[Collected data entries]
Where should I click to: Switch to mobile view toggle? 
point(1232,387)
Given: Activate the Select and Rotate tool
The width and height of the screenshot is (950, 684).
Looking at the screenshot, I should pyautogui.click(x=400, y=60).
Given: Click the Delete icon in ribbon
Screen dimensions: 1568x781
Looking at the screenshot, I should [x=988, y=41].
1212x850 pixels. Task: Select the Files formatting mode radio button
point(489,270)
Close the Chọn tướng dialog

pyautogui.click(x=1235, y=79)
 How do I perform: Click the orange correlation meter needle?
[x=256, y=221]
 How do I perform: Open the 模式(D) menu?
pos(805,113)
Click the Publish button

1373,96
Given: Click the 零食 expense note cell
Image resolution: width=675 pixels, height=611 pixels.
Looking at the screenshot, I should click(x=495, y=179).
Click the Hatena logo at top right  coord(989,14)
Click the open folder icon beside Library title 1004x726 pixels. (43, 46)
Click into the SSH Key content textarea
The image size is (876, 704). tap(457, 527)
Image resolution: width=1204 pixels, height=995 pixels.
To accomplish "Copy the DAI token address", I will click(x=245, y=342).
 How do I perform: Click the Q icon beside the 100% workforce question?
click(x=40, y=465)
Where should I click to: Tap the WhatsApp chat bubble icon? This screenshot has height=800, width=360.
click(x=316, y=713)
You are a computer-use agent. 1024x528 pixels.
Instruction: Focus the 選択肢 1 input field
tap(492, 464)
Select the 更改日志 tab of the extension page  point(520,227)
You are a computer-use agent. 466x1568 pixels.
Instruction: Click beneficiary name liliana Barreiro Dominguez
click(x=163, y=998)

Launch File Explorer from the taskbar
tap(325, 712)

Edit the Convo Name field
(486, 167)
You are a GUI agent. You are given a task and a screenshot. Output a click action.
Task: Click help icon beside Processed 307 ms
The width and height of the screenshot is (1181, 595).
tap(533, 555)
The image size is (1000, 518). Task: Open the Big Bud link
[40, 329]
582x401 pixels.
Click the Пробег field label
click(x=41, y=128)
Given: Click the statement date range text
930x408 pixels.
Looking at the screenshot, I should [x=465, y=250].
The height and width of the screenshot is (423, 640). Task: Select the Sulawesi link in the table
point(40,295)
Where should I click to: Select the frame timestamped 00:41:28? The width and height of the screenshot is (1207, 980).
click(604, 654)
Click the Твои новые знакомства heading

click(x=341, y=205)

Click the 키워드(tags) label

Your instructions: Find the word "agent" in the entries, and copy every line it shows up in.

Reply to the exercise:
You are a computer-use agent. 1024x528 pixels.
You are a computer-use agent. 466x1568 pixels.
You are a GUI agent. You are given a task and a screenshot. Output a click action.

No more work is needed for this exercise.